By applauding China’s climate promises, Canada risks confusing performance with progress mistaking rhetoric for results and giving Beijing precisely the leverage it wants through climate diplomacy.
Let’s look at the record. Year after year, the Chinese Communist Party (CCP) continues to expand coal production and coal-fired power generation. At the same time, Beijing insists its coal emissions will soon peak and decline. But the facts tell a different story. Coal remains at the core of China’s energy system, propped up by heavy subsidies and political protection. Renewable energy projects the ones often showcased in glowing international headlines don’t replace coal; they are stacked on top of it. In many provinces, renewable output is offset by coal generation just to ensure state-owned plants meet their production quotas. What Beijing calls a “transition” is, in truth, an expansion of capacity designed to keep factories humming and maintain political stability.

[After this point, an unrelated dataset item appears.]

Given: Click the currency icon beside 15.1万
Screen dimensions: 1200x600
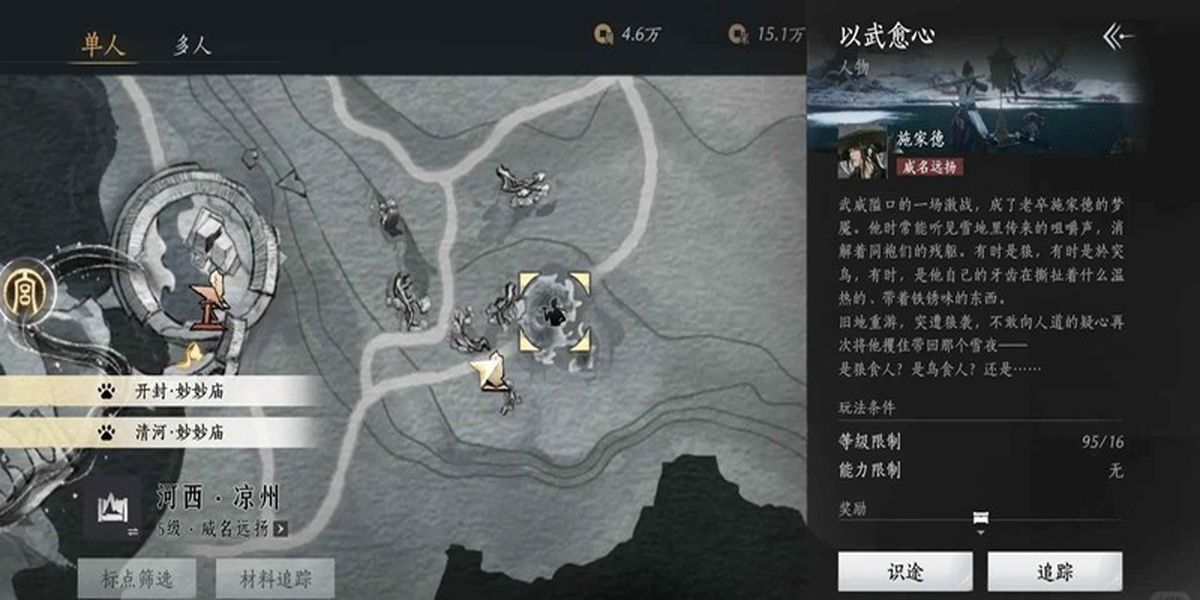Looking at the screenshot, I should [739, 35].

This contradiction is not accidental. It’s strategy. China’s climate diplomacy is not about environmental stewardship it’s about statecraft. By projecting responsibility abroad, the CCP buys time, attracts Western investment, and secures access to green technologies, all while locking in carbon-intensive growth at home. Its international climate pledges are bargaining chips, not binding commitments.

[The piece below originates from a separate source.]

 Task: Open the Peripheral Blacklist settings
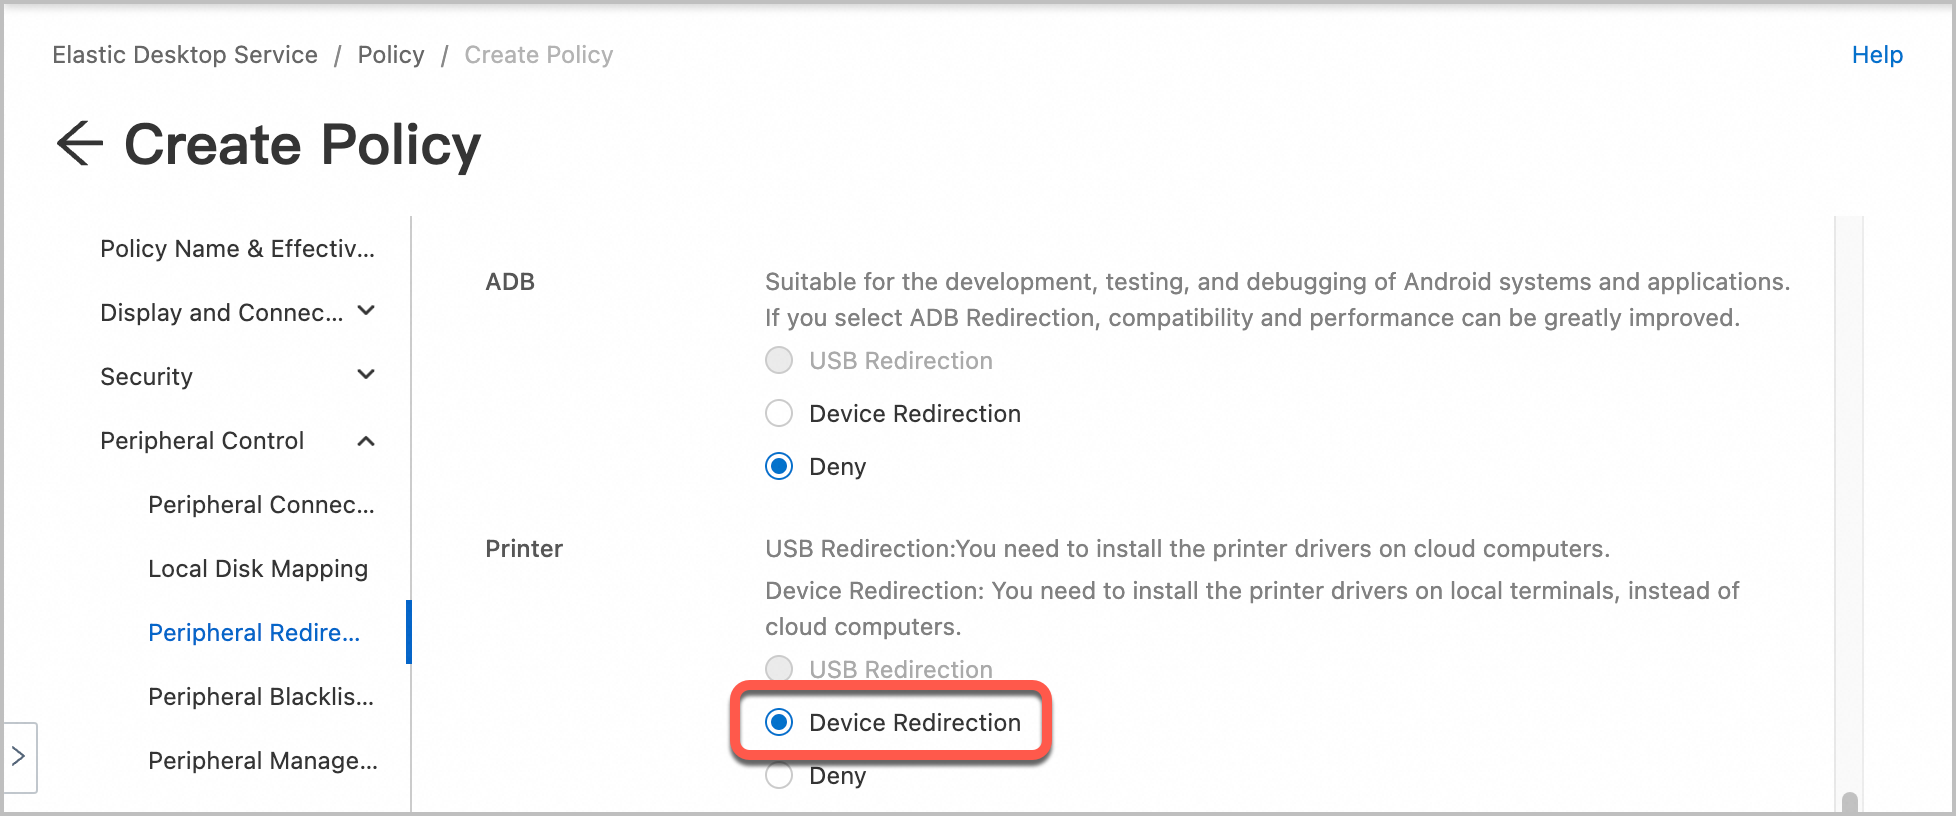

We’ve seen this movie before. When China joined the World Trade Organization, Western governments sold the move as a turning point a step that would encourage reform and openness. Instead, WTO membership supercharged China’s state-controlled model, allowing it to flood markets with subsidized goods and exploit global rules to its own advantage. The CCP didn’t adapt to international norms; it bent them.
The fallout is clear today. WTO privileges helped hollow out manufacturing in allied nations, deepened global dependence on Chinese supply chains, and gave Beijing economic leverage it now wields freely from punishing Australian exports to pressuring European governments. Climate diplomacy is shaping up as a new version of the same playbook: win credibility abroad, consolidate control at home.
Compounding the problem is China’s long record of manipulating data to fit political narratives from inflated GDP numbers to opaque COVID-19 reporting. Its emissions data is no exception. Independent analyses regularly reveal gaps between Beijing’s official claims and reality on the ground.
When Ottawa engages Beijing on climate policy, it risks lending legitimacy to a government that remains the world’s largest polluter a regime with no real intention of meeting the lofty targets it promotes abroad. That’s not leadership; it’s concession. By treating China’s pledges as genuine progress, Canada risks rewarding deception and undermining trust with its allies who see the façade for what it is.
There is a better path. Canada should focus on partnerships rooted in transparency, accountability, and shared democratic values. Aligning with nations that play by the rules rather than those that rewrite them will strengthen our national security, economic independence, and credibility on the global stage.
The lesson is straightforward. China’s green agenda is a performance crafted for international applause. Behind the curtain, coal use climbs, emissions rise, and the status quo deepens. Canada cannot afford to mistake this act for progress. Our climate policy should serve Canadian interests not Beijing’s narrative.